══ Exercise text

The other major tenet of Quantum Theory that rests alongside wave-particle duality, and that provides even more complexity when trying to wrap our minds around what is actually going on in the subatomic realm, is what is sometimes referred to as the uncertainty principle, or the Heisenberg uncertainty principle, named after the German theoretical physicist Werner Heisenberg who first put forth the theories and models representing the probability distribution of outcomes of the position of these subatomic particles in certain experiments like the double-slit experiment previously described, even though the wavefunction itself was the discovery of Schrödinger.
The uncertainty principle states that there is a fundamental theoretical limit on the accuracy with which certain pairs of physical properties of atomic particles, i.e. corpuscles, position and momentum being the classical pair for example, that can be known at any given time with certainty. In other words, physical quantities come in conjugate pairs, where only one of the measurements of a given pair can be known precisely at any given time. In other words, when one quantity in a conjugate pair is measured and becomes determined, the complementary conjugate pair becomes indeterminate. In other words, what Heisenberg discovered, and proved mathematically, was that the more precisely one attempts to measure one of these complimentary properties of subatomic particles, the less precisely the other associated complementary attribute of the element can be determined or known.

════

• _Activity 1_:
Answer these questions from the passage on the uncertainty principle.
(a) What nationality and profession does the passage give for the physicist the principle is named after?
(b) Whose discovery was the wavefunction itself?
(c) Which pair of properties is given as the classical example of a conjugate pair?

══ Material supplied

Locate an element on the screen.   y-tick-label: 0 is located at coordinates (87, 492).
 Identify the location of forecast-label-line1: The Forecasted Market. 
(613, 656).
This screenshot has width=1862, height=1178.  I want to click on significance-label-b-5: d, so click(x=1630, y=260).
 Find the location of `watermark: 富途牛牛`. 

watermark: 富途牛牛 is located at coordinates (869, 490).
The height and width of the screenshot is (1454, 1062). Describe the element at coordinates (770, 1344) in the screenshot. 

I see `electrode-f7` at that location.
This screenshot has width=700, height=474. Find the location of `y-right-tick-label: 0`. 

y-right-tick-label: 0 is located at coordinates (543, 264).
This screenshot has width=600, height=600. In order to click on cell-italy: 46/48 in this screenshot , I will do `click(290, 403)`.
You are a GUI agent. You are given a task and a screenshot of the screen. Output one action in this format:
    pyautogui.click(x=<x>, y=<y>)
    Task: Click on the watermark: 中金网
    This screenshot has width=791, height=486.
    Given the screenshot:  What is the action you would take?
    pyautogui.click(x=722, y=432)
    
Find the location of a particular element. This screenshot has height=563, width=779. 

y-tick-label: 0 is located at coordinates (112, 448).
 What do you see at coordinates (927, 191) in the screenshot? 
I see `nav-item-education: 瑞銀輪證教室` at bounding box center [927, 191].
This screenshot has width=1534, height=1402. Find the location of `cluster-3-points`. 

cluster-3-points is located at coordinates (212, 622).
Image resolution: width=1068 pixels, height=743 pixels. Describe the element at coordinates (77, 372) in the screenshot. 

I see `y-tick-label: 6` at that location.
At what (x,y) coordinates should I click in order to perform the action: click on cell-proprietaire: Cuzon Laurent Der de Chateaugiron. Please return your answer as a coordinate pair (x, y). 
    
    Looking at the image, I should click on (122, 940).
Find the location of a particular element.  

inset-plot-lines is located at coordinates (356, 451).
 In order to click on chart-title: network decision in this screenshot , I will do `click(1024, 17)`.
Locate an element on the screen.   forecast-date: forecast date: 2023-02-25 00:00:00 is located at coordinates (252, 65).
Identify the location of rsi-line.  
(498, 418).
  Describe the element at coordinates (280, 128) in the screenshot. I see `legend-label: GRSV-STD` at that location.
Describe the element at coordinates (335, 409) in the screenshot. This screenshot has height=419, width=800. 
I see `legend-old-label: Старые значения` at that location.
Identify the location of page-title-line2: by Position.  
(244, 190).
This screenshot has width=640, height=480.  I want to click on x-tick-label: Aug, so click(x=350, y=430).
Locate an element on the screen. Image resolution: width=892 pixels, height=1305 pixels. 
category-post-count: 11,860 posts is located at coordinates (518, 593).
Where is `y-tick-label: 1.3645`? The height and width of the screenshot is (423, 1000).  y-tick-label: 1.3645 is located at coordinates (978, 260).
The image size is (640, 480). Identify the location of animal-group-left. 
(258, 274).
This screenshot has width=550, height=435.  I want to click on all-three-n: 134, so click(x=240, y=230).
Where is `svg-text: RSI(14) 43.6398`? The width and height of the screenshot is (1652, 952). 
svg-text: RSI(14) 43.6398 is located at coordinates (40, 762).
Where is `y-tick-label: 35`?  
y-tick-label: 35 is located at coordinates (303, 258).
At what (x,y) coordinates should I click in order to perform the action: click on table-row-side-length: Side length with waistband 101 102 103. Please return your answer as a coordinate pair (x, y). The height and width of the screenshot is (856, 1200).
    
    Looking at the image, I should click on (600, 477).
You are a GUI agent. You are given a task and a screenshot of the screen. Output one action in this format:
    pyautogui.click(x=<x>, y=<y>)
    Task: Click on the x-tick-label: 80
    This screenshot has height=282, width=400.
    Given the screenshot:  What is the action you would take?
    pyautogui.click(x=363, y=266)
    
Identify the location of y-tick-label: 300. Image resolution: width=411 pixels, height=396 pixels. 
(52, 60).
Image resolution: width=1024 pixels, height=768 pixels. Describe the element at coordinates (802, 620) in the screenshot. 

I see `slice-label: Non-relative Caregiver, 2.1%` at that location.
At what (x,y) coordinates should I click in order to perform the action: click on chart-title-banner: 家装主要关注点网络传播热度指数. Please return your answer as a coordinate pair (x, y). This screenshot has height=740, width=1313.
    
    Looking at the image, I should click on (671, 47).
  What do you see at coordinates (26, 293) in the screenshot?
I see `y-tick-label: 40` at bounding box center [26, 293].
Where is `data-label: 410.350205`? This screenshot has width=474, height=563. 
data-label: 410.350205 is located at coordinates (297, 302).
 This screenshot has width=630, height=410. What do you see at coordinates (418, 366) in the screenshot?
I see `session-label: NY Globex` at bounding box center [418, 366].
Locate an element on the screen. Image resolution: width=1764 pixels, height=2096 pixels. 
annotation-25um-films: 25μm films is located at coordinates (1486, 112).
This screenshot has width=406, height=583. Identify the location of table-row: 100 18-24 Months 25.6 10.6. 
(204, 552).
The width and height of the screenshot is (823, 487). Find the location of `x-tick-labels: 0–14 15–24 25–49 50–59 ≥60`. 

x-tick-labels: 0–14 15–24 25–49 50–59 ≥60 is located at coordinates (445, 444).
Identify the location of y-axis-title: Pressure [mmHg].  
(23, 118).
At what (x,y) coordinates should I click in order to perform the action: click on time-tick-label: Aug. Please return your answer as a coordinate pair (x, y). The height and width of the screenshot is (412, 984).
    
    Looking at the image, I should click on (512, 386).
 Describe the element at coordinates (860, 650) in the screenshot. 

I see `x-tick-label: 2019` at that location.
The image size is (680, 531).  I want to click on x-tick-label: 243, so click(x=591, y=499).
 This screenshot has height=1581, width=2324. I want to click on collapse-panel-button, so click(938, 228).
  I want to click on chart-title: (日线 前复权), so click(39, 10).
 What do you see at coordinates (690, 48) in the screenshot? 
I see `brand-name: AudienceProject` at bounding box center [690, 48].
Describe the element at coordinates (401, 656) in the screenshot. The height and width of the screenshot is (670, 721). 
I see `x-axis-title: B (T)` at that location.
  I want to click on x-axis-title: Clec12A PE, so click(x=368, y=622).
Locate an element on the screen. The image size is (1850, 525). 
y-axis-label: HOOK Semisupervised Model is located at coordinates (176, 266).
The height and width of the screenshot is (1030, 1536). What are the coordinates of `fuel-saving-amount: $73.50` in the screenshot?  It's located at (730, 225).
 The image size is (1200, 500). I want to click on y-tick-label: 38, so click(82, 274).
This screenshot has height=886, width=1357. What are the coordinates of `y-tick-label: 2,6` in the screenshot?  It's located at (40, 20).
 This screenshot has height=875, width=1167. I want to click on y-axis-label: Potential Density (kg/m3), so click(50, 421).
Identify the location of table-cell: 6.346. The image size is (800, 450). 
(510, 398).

════

• _Activity 2_:
Reproduce the stored records verbatim, beginning at their first line and stopping after the line that contains "cluster-3-points is located", with that line included.

• _Written solution 1_:
(a) He was a German theoretical physicist.
(b) The wavefunction was the discovery of Schrödinger.
(c) Position and momentum.

• _Written solution 2_:
Locate an element on the screen.   y-tick-label: 0 is located at coordinates (87, 492).
 Identify the location of forecast-label-line1: The Forecasted Market. 
(613, 656).
This screenshot has width=1862, height=1178.  I want to click on significance-label-b-5: d, so click(x=1630, y=260).
 Find the location of `watermark: 富途牛牛`. 

watermark: 富途牛牛 is located at coordinates (869, 490).
The height and width of the screenshot is (1454, 1062). Describe the element at coordinates (770, 1344) in the screenshot. 

I see `electrode-f7` at that location.
This screenshot has width=700, height=474. Find the location of `y-right-tick-label: 0`. 

y-right-tick-label: 0 is located at coordinates (543, 264).
This screenshot has width=600, height=600. In order to click on cell-italy: 46/48 in this screenshot , I will do `click(290, 403)`.
You are a GUI agent. You are given a task and a screenshot of the screen. Output one action in this format:
    pyautogui.click(x=<x>, y=<y>)
    Task: Click on the watermark: 中金网
    This screenshot has width=791, height=486.
    Given the screenshot:  What is the action you would take?
    pyautogui.click(x=722, y=432)
    
Find the location of a particular element. This screenshot has height=563, width=779. 

y-tick-label: 0 is located at coordinates (112, 448).
 What do you see at coordinates (927, 191) in the screenshot? 
I see `nav-item-education: 瑞銀輪證教室` at bounding box center [927, 191].
This screenshot has width=1534, height=1402. Find the location of `cluster-3-points`. 

cluster-3-points is located at coordinates (212, 622).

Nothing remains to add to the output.